5. All writings reflecting complaints against Sergeant Joe Tafoya relating to complaints of discrimination ON THE BASIS OF DISABILITY, MEDICAL CONDITION, PERCEIVED DISABILITY, OR PERCEIVED MEDICAL CONDITION and/or retaliation;

6. All writings reflecting complaints against Sgt. Darin Jarutirasarn (AKA “JT”) relating to complaints of discrimination ON THE BASIS OF DISABILITY, MEDICAL CONDITION, PERCEIVED DISABILITY, OR PERCEIVED MEDICAL CONDITION and/or retaliation; and

7. All writings reflecting complaints against Sergeant Lieutenant Robert MacDonald relating to complaints of discrimination ON THE BASIS OF DISABILITY, MEDICAL CONDITION, PERCEIVED DISABILITY, OR PERCEIVED MEDICAL CONDITION and/or retaliation

However, as requested by the City of Los Angeles (Opp’n, p. 5), the Court limits production of records to 2015 onwards. Home addresses and birth dates (except as to plaintiff), as well as social security numbers, if any, may be redacted from all of the above records.
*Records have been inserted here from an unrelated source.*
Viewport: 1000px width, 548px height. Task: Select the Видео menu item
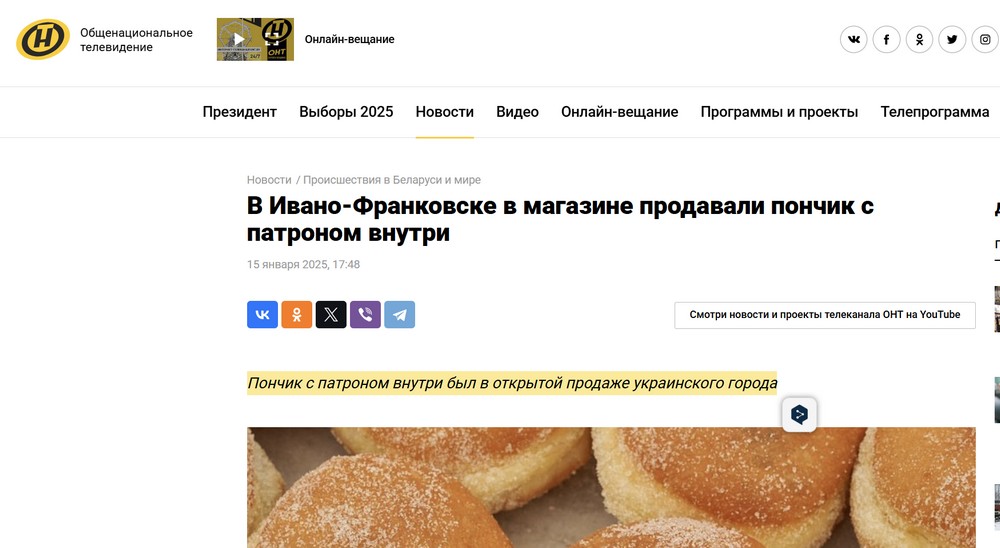pos(517,112)
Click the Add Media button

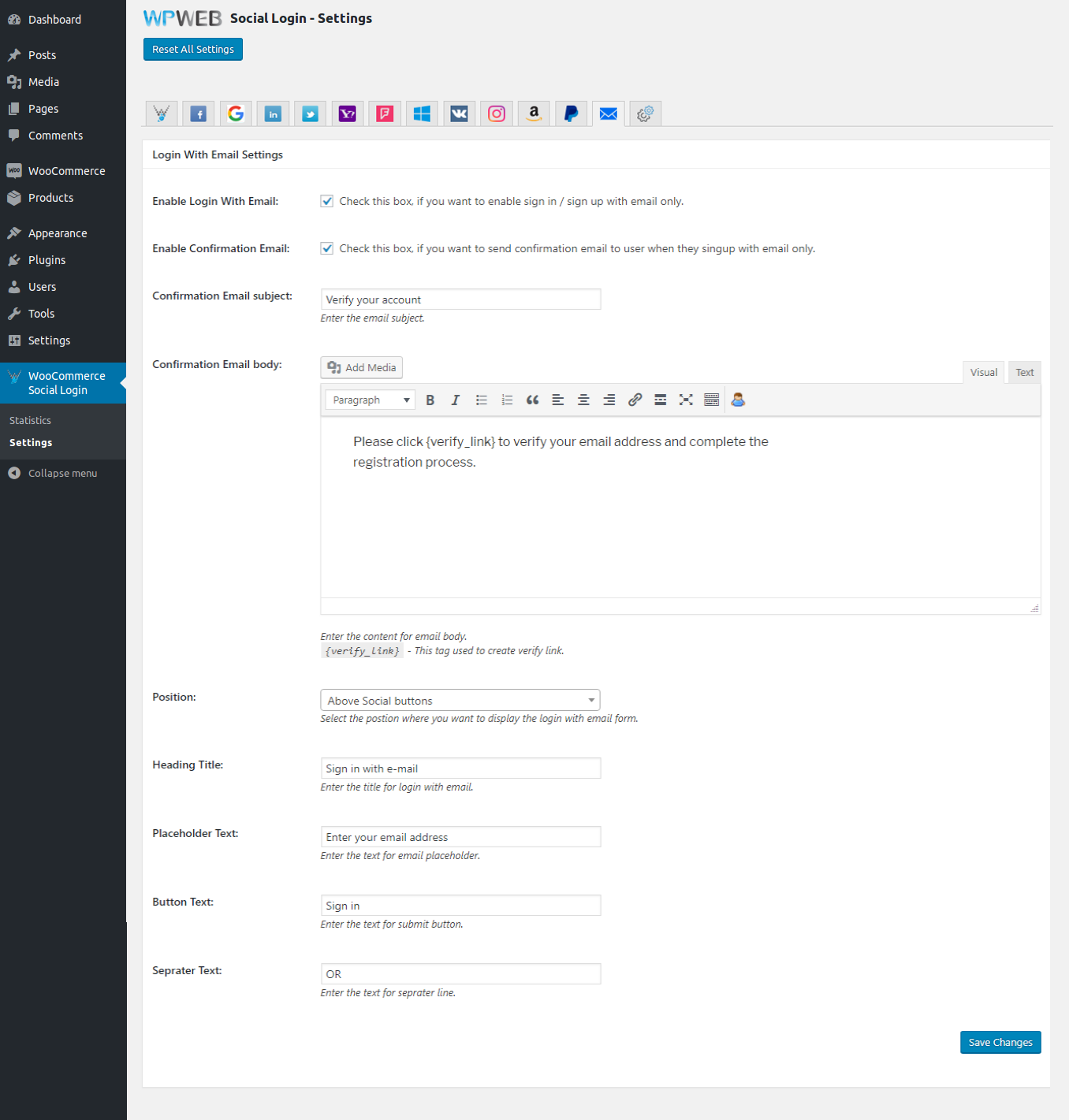click(x=362, y=367)
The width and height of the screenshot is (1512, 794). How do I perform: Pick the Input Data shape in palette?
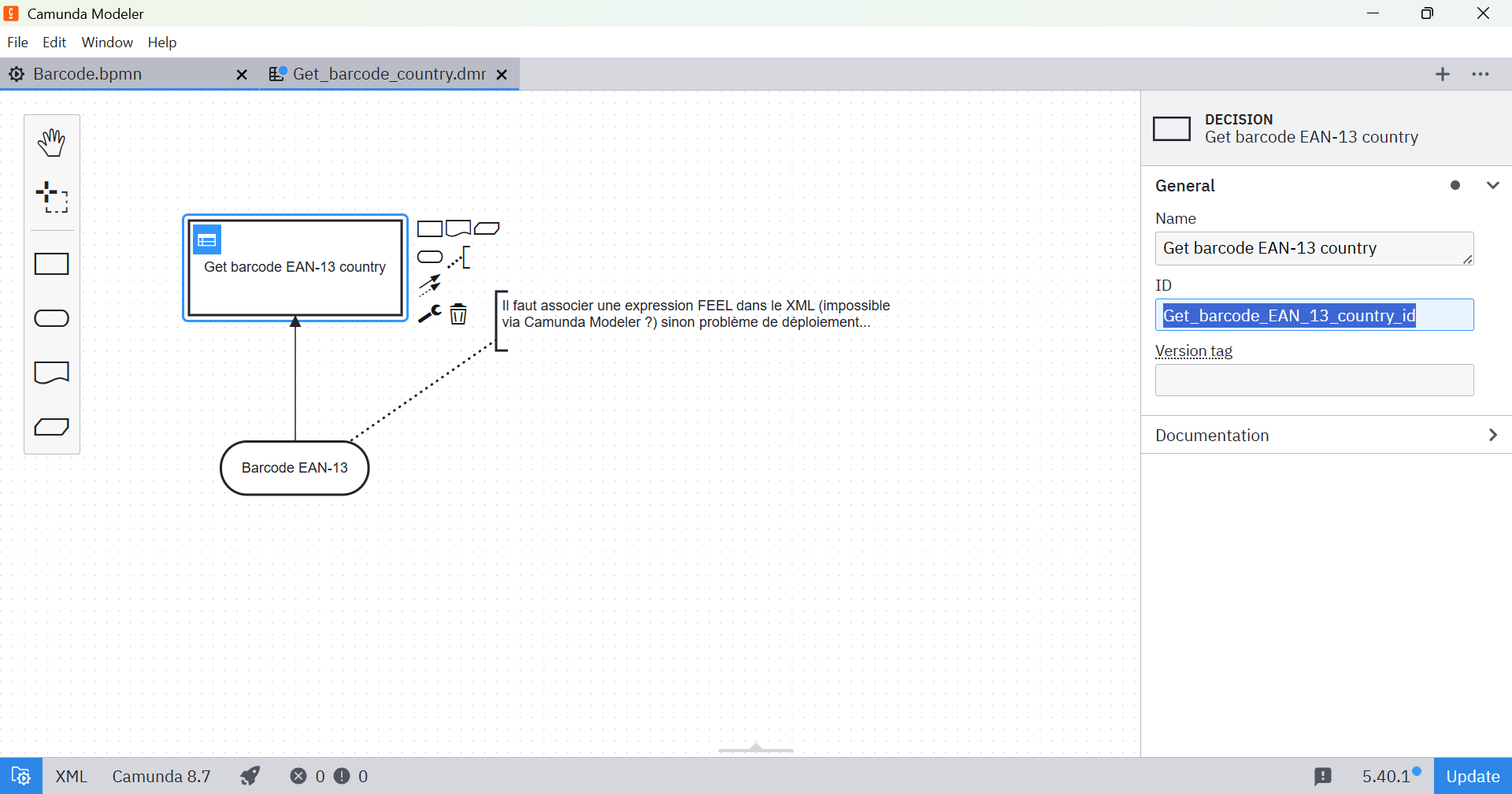51,318
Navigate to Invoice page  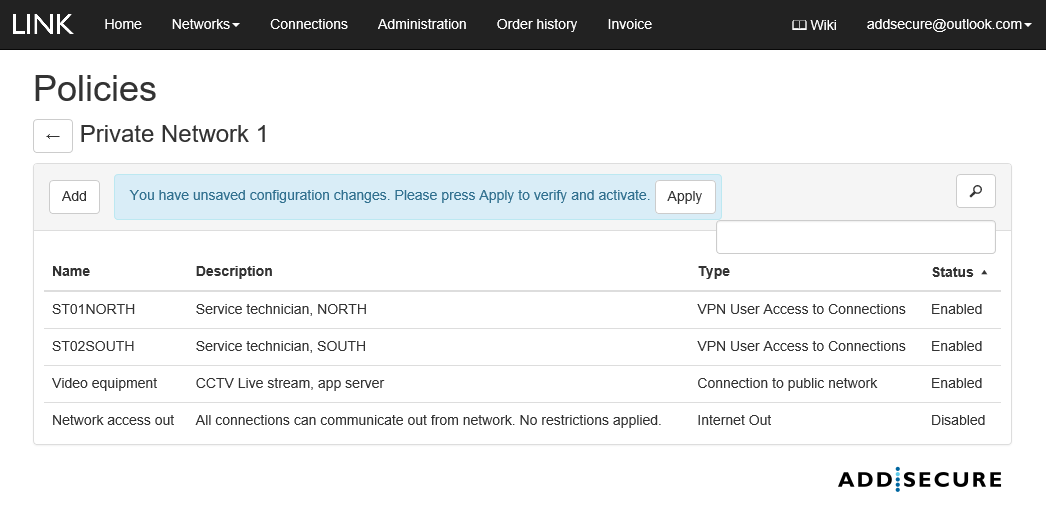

The Court briefly notes that the City of Los Angeles’s concern as to the scope of disclosures—e.g., IA investigation recordings and full interview contents—is taken into consideration. Nevertheless, such information is wholly material to this case and is discoverable and must thus be produced, though the Court assures the parties that its in-camera review will ensure a proper limiting of discoverable evidence to information that is material to this case.

 

Conclusion

Plaintiff Jason Armendariz’s Motion for Discovery of Peace Officer Personnel Records “Pitchess Motion” is GRANTED, in Part.

The Court thus ORDERS the City of Los Angeles’s custodian of records to WITHIN 14 DAYS bring to court all documents potentially relevant to Officer Armendariz’s seven categories of production as stated above—including all Internal Affairs interview documents and recordings—which the Court “shall examine … in chambers” [Citation], “out of the presence and hearing of all persons except the person authorized [to possess the records] and such other persons [the custodian of records] is willing to have present,” after which, “‘[s]ubject to statutory exceptions and limitations …, the … [C]ourt [will] … disclose to [Officer Armendariz] “such information [that] is relevant to the subject matter involved in the pending litigation.”’” (Haggerty, supra, 117 Cal.App.4th at p. 1086.)

As requested by Officer Armendariz (Mot., Nair Decl., ¶ 8), the Court notes that after in-camera review, it will hold an open court hearing summarizing the records received from the Custodian of Records and to be produced to Armendariz, with confidentiality requirements in mind.